Please retype exactly the lines from the one containing "How do I perform: Enable" through the end of the records, leaving out the pictures.
====
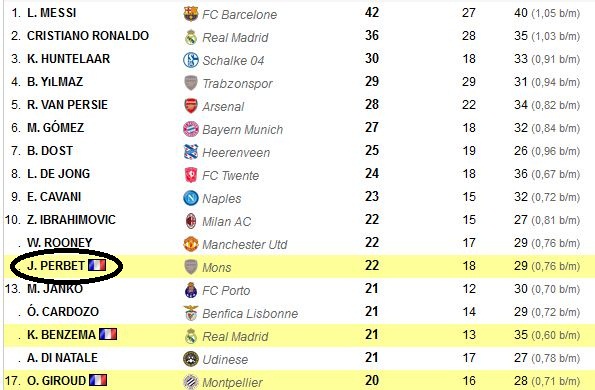This screenshot has width=595, height=390.
Task: Click the FC Twente club crest
Action: 191,175
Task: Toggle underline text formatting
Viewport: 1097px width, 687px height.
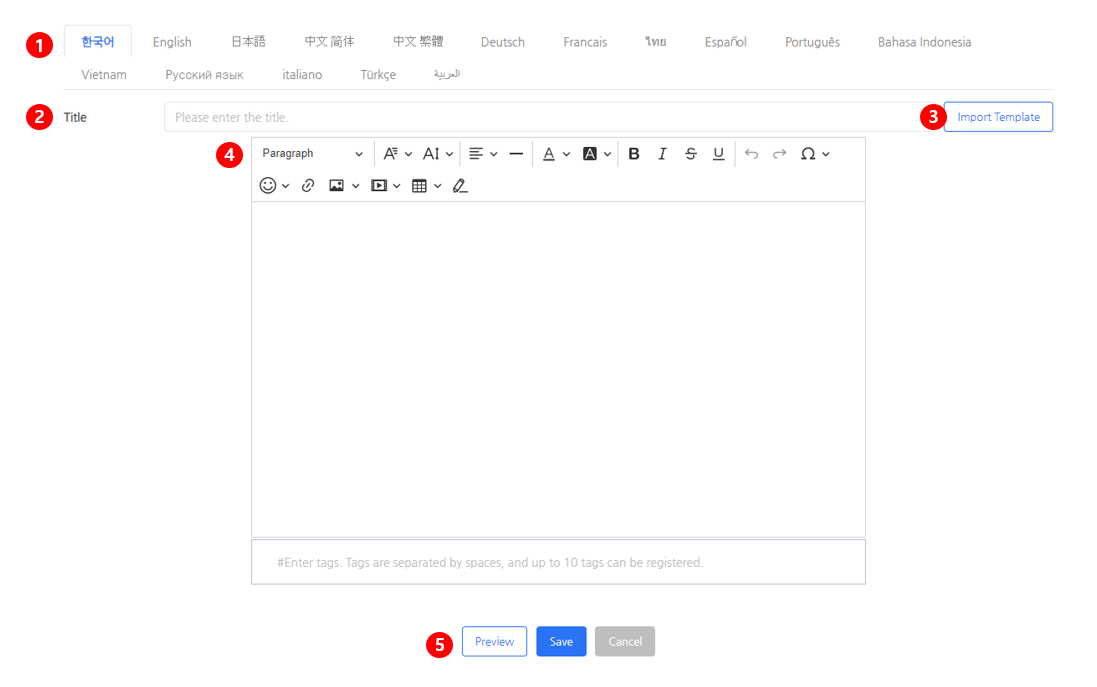Action: (x=718, y=154)
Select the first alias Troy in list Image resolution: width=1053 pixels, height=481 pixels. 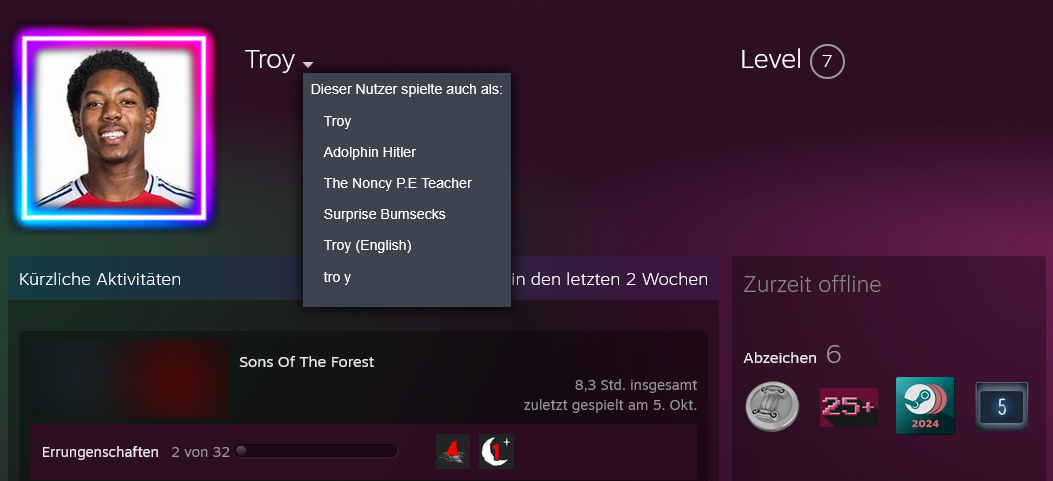coord(337,122)
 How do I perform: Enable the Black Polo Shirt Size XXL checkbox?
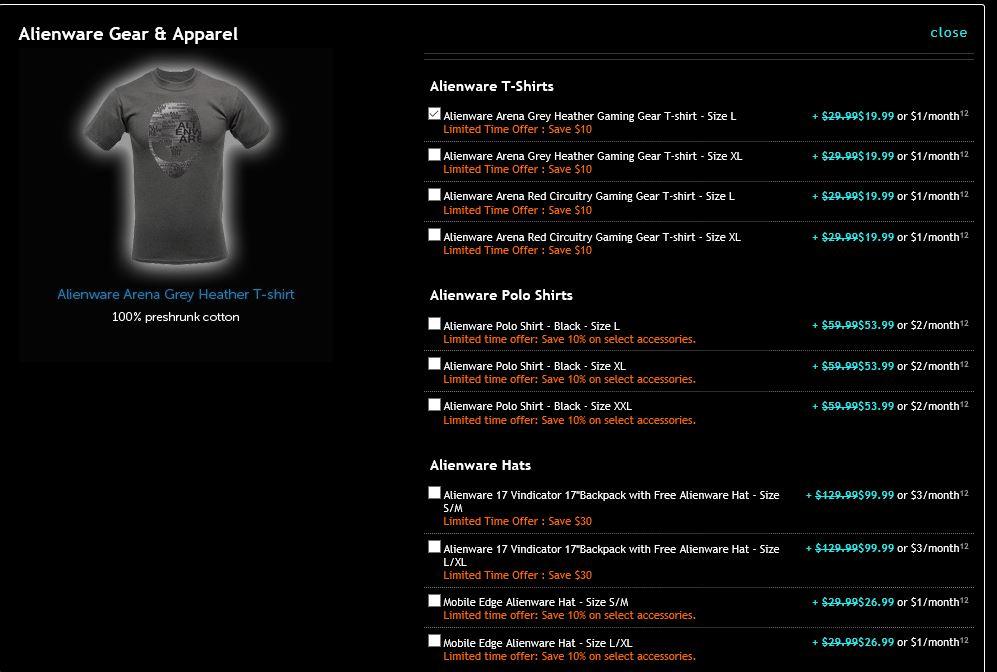point(434,404)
====
Answer box:
 How do I perform: Enable the Black Polo Shirt Size XXL checkbox?
point(434,404)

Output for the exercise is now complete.